CLI Reference
Five small commands that compose into one pipeline. Each returns a verdict-coded exit status (an ANDON contract — a non-zero exit means “stop and look”).
Exit codes at a glance
Section titled “Exit codes at a glance”| Command | 0 | Other |
|---|---|---|
gpu-container-profile | profiled | 2 emit-baseline failed |
gpu-container-plan | ship | 3 refuse (no plan clears the floor) |
gpu-container-receipt | cleared floor, at/below ceiling | 3 below the >1 tok/s floor · 4 exceeded the ceiling (bandwidth model wrong) · 2 bad input |
gpu-container-concentration | cache NOT justified (the common “hold”) | 5 cache could help · 2 bad input |
gpu-container-watchdog (monitor) | ok | 5 warn · 7 abort |
gpu-container-watchdog run (supervisor) | job finished, no breach | 7 a breach aborted the job · 2 no command · else the job’s own exit code |
Every command also accepts --debug (show the full traceback on an unexpected error) and renders structured errors as ERROR [CODE]: message + a hint — never a raw stack.
gpu-container-profile
Section titled “gpu-container-profile”Profile the rig (and a model) into the profile.json the planner reads. Run it inside the target container for an honest hardware vantage.
gpu-container-profile [--model-config CONFIG] [--quant TAG] [--no-bench] [--bench-dir DIR] [-o profile.json]Key flags: --model-config (HF config.json), --no-bench (identity only), --bench-dir (ext4 volume for the fio NVMe test), --from-profile X.json --emit-baseline (record readouts to the KB).
gpu-container-plan
Section titled “gpu-container-plan”Turn a profile + model into a llama.cpp --n-cpu-moe placement plan with a calibrated forecast and a ship/refuse verdict.
gpu-container-plan --profile profile.json [--model-config CONFIG] [--quant TAG] [--ctx N] [--hf REF] [--floor TOK_S] [-o plan.json]Key flags: --ctx (KV budget, default 4096), --floor (refuse below this tok/s, default 1.0), --cpu-bw (override measured CPU bandwidth), --no-calibration (raw ceiling only).
gpu-container-receipt
Section titled “gpu-container-receipt”Pair a real llama-bench run with the plan’s forecast; record realized efficiency + whether the floor cleared; optionally write a calibration point back.

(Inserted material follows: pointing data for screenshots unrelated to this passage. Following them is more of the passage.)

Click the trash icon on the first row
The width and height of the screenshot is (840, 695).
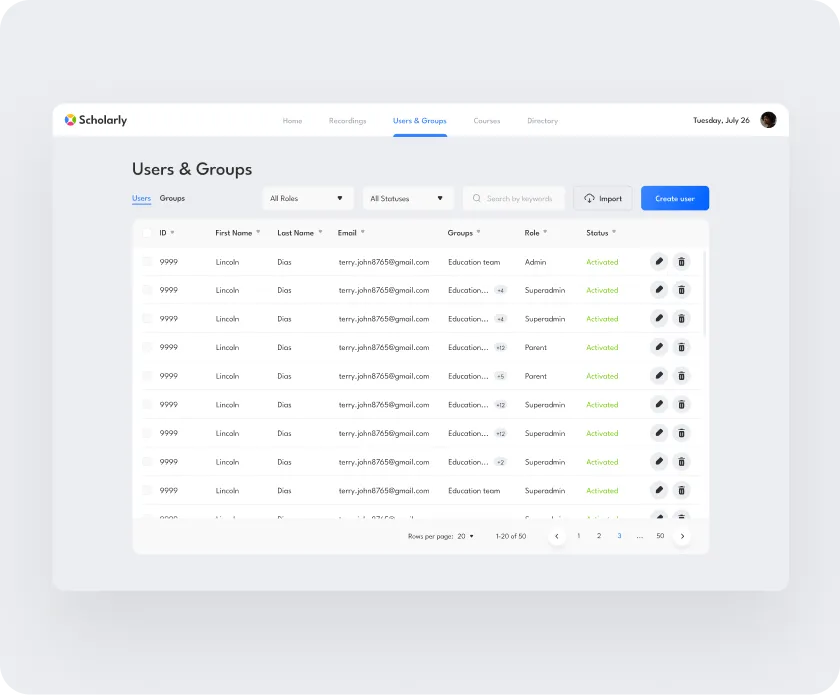681,261
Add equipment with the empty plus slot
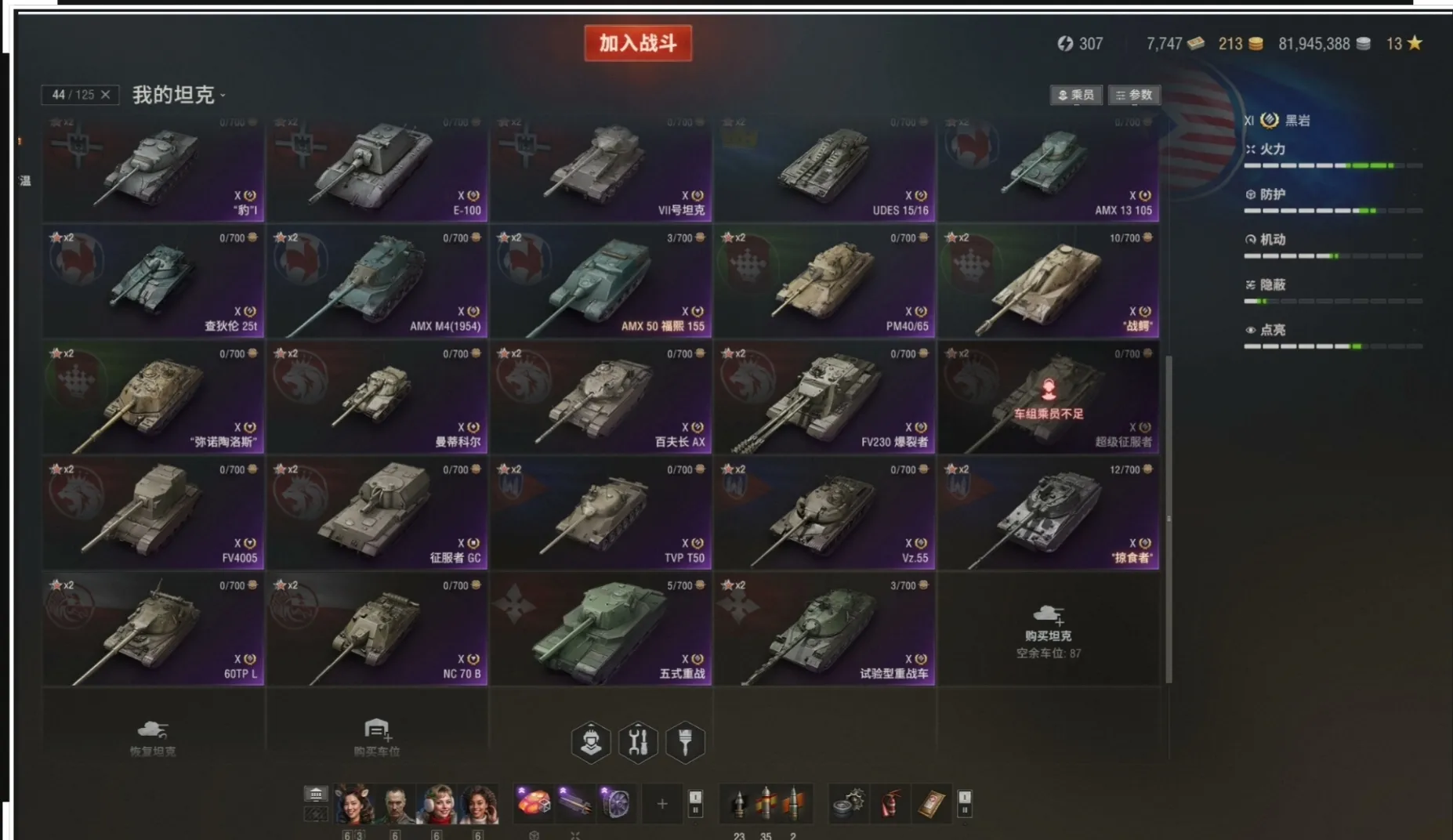This screenshot has height=840, width=1453. pyautogui.click(x=662, y=803)
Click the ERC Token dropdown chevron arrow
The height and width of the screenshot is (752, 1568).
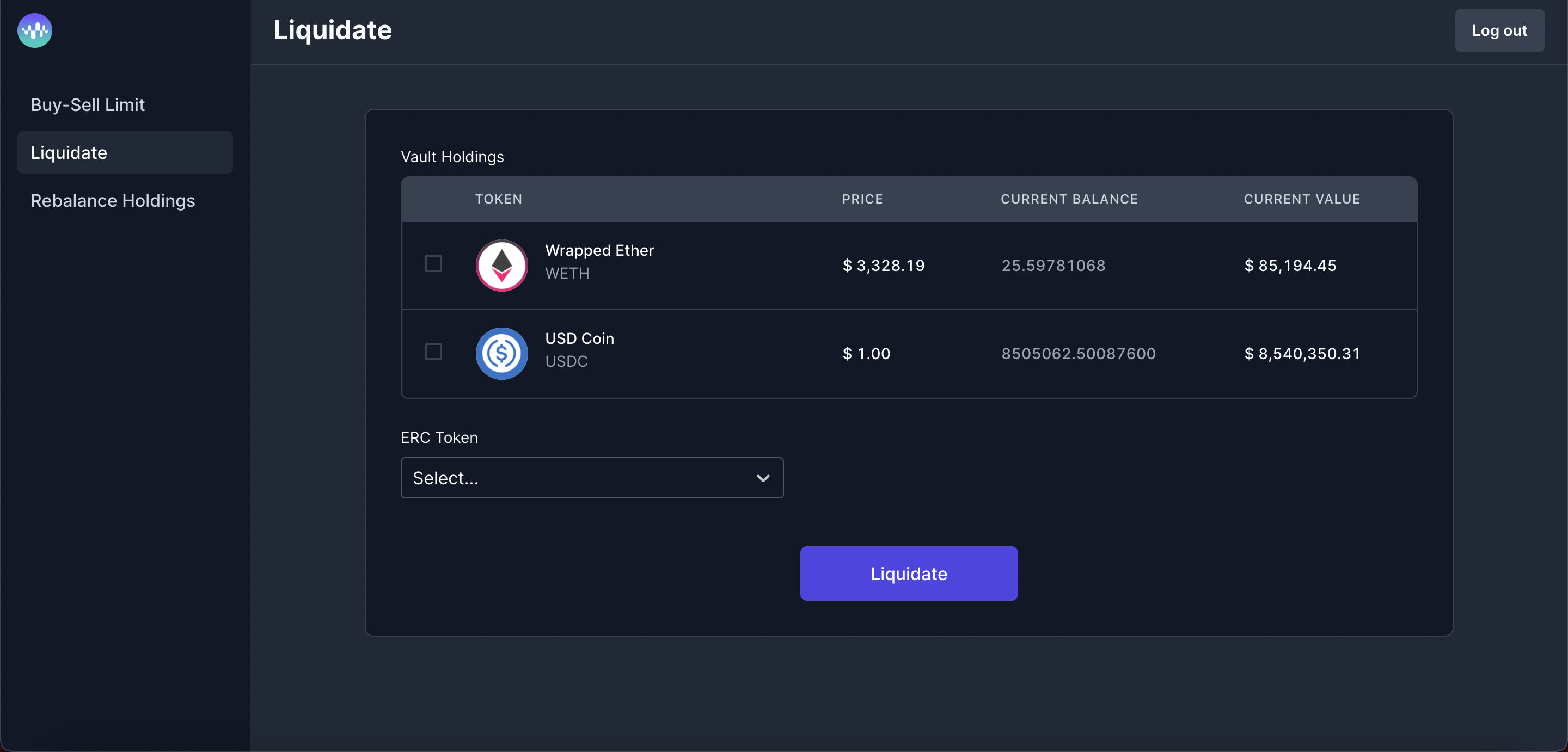(x=763, y=478)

gpu-container-receipt --plan plan.json [--bench bench.json | --decode-tok-s N] [--trace trace.json] [--peaks peaks.json] [--calibration-dir DIR --model-name NAME] [-o receipt.json]--trace folds the per-expert routing de-risk verdict in; --peaks folds the supervised run’s safety envelope in; --calibration-dir + --model-name is the recalibration write-back.
gpu-container-concentration
Section titled “gpu-container-concentration”The per-expert-cache de-risk gate. See Routing De-risk.
gpu-container-concentration (--trace trace.json | --imatrix imatrix.gguf) [--model-name NAME] [--coverage F] [--threshold F]Exit 0 = a cache is NOT justified (routing too uniform); 5 = it could help.
gpu-container-watchdog
Section titled “gpu-container-watchdog”The rig-safety control plane — two modes. See Rig Safety.
Monitor:
gpu-container-watchdog [--json] [--watch] [--on-breach ACTION] [--config watchdog.json]Supervisor (run a job under the watchdog — recommended for any GPU job):
gpu-container-watchdog run [--on-breach kill-job] [--peaks-out peaks.json] -- <command...>Thresholds (both modes): --power-max (95%), --temp-max (87°C), --vram-max (98%), --host-mem-max (90%), --host-avail-min (2000 MiB). --on-breach: alert (monitor default) · kill-job (supervisor default) · wsl-shutdown · docker-stop:NAME · kill:PID · command:CMD.